The request
Rewrite the records below with "friends" swapped for "people" and everything else unchanged. Leave out the pictures.

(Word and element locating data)
══════

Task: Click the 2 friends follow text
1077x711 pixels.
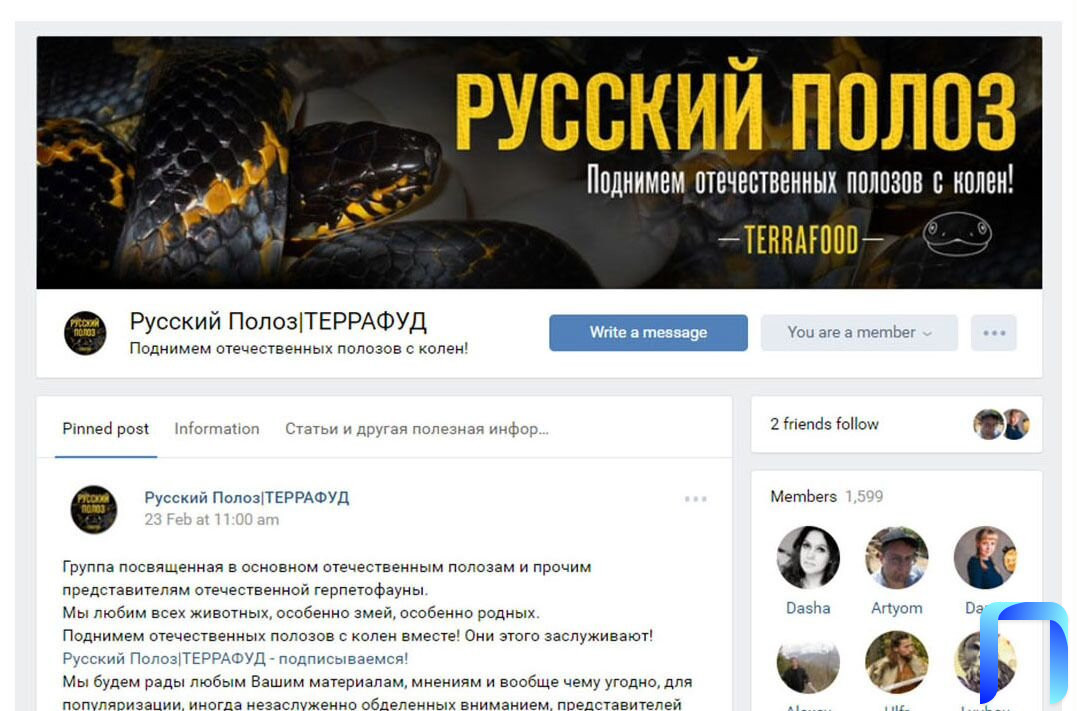Action: point(824,424)
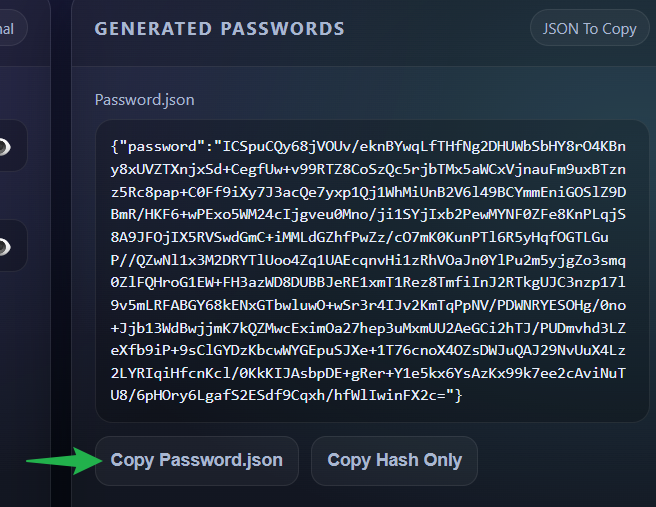656x507 pixels.
Task: Click the hash line starting with y8xUVZTXnjxSd
Action: (x=368, y=169)
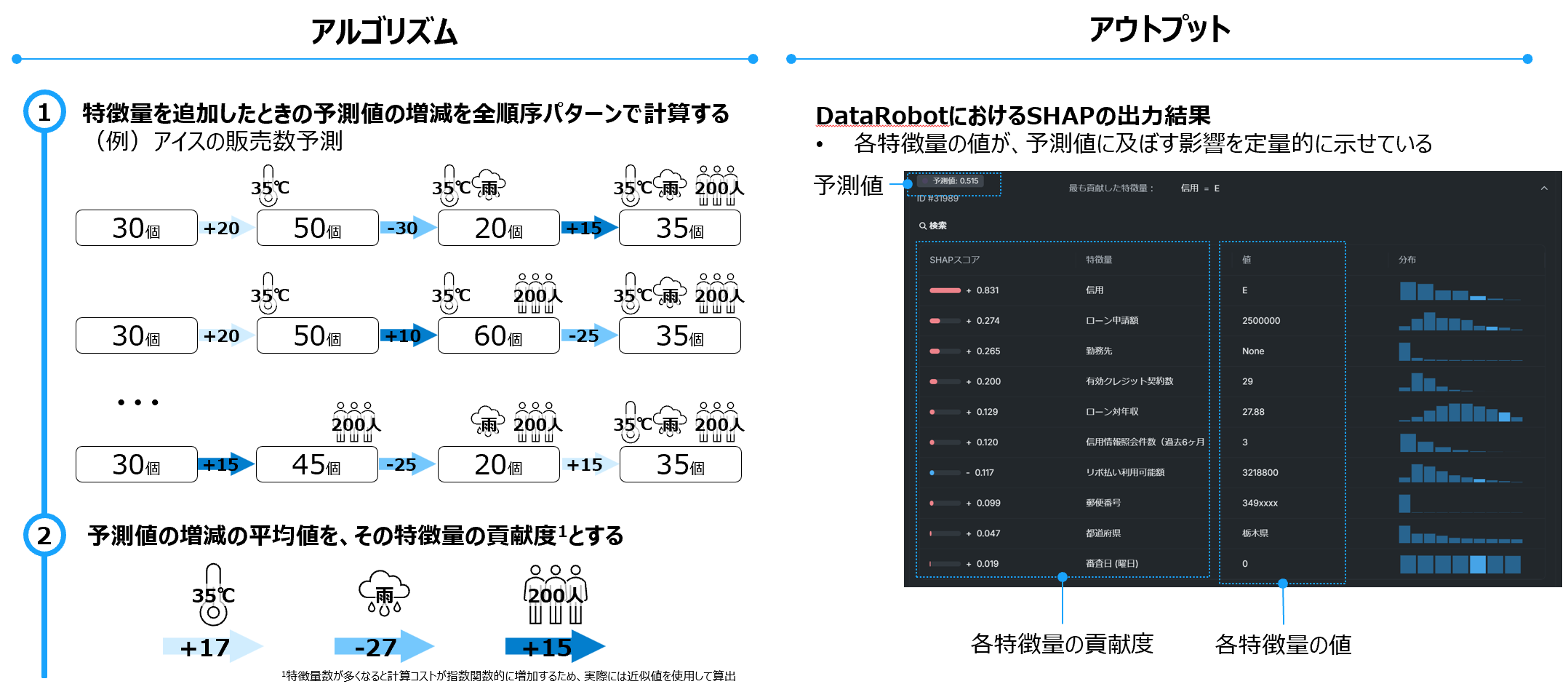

══════

Solution to this problem
Task: Click the 2 people follow text
1077x711 pixels.
Action: point(824,424)
656x507 pixels.
Task: Click the hash line starting with y8xUVZTXnjxSd
Action: (x=368, y=169)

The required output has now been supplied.